Tools and services

The ELEXIS project provides cost-free access to tools and infrastructures developed by the project partners not only for academic institutions in the EU, but also for researchers, teachers and scholars in Lexicography, Linguistics, Terminology, Natural Language Processing, etc., as well as any other entities interested in the tools & services provided. The number of available resources will grow in the course of the project. There are no financial implications to the institutions/researchers/scholars/teachers for accessing them.

Graphic Guide to ELEXIS Dictionary Tools

If you need help regarding which tools to use for your dictionary, please refer to the following diagram.
Note that certain help material and tools are still under development.

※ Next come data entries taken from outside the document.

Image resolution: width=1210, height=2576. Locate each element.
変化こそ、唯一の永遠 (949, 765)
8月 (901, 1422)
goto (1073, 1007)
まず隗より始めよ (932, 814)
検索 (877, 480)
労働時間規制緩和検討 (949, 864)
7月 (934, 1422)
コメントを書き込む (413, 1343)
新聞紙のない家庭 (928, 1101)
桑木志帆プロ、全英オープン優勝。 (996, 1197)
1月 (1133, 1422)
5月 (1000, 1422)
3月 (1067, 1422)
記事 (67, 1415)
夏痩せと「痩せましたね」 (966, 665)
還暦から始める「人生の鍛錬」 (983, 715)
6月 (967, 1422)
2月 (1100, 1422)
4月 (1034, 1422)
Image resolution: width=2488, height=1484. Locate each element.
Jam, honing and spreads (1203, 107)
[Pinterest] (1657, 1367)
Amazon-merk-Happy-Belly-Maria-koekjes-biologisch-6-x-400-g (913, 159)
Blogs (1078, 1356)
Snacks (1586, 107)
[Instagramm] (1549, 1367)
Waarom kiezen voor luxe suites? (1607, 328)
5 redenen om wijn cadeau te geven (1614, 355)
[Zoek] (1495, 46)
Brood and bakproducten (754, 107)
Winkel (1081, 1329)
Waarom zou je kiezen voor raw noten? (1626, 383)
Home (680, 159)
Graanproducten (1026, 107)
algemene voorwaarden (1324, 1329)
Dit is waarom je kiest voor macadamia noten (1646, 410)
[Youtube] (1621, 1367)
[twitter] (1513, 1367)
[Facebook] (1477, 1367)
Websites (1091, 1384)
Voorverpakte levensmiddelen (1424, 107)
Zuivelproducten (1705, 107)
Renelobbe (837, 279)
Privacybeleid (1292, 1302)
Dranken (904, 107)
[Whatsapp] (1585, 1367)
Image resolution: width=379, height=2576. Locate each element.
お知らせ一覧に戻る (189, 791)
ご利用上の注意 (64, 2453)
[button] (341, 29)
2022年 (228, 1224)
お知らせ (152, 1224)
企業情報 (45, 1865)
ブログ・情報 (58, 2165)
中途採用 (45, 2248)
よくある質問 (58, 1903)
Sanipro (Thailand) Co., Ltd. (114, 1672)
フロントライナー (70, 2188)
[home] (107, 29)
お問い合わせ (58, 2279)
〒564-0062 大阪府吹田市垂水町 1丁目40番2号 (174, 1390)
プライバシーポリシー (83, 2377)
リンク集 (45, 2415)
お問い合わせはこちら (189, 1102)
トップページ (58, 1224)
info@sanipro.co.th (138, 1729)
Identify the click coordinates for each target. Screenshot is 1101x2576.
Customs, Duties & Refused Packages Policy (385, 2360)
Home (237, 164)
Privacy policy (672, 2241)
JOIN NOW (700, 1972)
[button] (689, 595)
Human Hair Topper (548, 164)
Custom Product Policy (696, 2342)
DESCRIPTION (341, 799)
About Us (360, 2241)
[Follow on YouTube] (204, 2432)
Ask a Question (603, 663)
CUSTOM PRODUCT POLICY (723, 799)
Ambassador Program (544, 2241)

Tools & services available

for Lexicographers

Terminologists, Linguists, Translators, Teachers

Sketch Engine logo

Sketch Engine

The Sketch Engine corpus query, corpus building and corpus management system allows users to build and work with 550+ text corpora in over 90 languages and 30 scripts. Sketch Engine contains a number of unique tools to analyse large corpora of up to 60 billion words. Each user can benefit from fully automated dictionary-building functionality.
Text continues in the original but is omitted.